Goodhue, MN  • Goodhue County

200 cows

Started farming in 2013

 

What do you love most about dairy farming? I like that every day I do something different, seeing projects from start to finish and learning from mistakes.

 

What has been your greatest success during your career? I invested in farming at a young age, buying animals when I was 16 years old and land when I was 17. Being able to see better soil structure and building solid cow families has led to higher profitability and getting 100 pounds of milk per cow per day. 


What has been the biggest challenge and how did you overcome it? I learned automated calf feeding was not a good fit for our farm. There’s a big learning curve to the method. While it works for many farms, we had challenges. After one year, we decided to go back to individual pens. 

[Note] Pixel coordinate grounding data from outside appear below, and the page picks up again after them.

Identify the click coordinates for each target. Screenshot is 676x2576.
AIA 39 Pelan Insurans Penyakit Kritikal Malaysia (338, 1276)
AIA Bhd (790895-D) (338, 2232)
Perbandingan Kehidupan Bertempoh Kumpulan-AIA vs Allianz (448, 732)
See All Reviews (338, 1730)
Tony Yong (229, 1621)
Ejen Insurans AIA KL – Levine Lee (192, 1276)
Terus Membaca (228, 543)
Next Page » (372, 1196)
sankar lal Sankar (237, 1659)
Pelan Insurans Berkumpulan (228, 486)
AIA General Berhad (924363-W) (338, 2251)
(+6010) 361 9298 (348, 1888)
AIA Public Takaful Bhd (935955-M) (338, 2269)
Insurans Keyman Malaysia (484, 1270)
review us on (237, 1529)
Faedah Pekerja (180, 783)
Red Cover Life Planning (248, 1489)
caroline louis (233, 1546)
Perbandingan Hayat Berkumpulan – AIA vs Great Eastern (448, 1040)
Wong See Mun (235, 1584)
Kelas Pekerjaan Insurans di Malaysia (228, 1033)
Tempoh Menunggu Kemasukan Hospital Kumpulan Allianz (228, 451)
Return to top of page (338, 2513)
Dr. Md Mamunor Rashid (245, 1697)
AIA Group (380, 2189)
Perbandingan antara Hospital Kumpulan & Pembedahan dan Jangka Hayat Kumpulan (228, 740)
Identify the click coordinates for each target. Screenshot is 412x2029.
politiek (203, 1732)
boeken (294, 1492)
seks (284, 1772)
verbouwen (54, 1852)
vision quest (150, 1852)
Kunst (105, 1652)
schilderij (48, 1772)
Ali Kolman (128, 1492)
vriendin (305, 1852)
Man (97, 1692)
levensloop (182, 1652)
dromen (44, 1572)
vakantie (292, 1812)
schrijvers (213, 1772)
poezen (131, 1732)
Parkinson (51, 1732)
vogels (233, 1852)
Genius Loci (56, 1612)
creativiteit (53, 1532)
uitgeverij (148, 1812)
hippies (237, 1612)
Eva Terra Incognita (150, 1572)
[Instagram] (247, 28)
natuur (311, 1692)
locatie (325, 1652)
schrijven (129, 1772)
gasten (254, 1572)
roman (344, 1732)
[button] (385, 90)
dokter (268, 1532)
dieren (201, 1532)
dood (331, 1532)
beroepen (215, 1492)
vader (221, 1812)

Describe what industry change has benefited your farm the most. Getting activity monitors has led to more heifers. Because of this, we implemented better breeding decisions and started using genomics to help determine matings. We can strategize on how to maintain and improve our herd. We now only inseminate the top Holsteins in the herd based on genomics and the number of replacements we need. We sell all the bull calves and beef cross calves for extra income. I have been in charge of the breeding of our herd since I was 17; however, I had an interest in genetics and had already been helping with matings at least one year before that. 


What is a lesson you learned in your dairying career that you still stand by today? Time away and any further education will always benefit both me and the farm. I attended the University of Wisconsin-Madison Farm and Industry Short Course, which expanded my dairy knowledge. I also take time to go on day trips to events like World Dairy Expo. When I was younger, I worked on FFA and 4-H projects to help develop dairy skills. In more recent years, working with our farm business management instructor, Mark Wehe, is beneficial because he encourages us to evaluate our farm every other month. We look at farm books and stay up-to-day with government programs. We are also lucky to have supportive businesses and industry people in our area.  


What drew you to the career of dairy farming? I was involved with my family’s dairy and had large responsibilities from a young age. I grew to love it and wanted to continue. I have the desire to promote and support the products my family has been a part of producing. It’s necessary to give back to the industry in a positive manner. One example is trying to bridge the farm-city disconnect. About one year ago, I got my haircut at a Great Clips in the Twin Cities. I invited them to the farm during milking and they actually came. It was a culture shock for them, but they learned more about where their dairy products come from. 


Tell us about your farm then and now. I am the fifth generation of Dicke Century Farm where we raise corn, alfalfa, soybeans, sweet corn and peas. We raise our replacements and milk our herd in a double-9 parallel parlor. While most of our herd is Holsteins, we have 12 Jerseys. I graduated from high school in 2011. Although I kept working on the farm after that, I joined the dairy in 2013. Since then, we have gained more land and upgraded buildings and technology, including activity monitors, milk meters and Dairy Comp.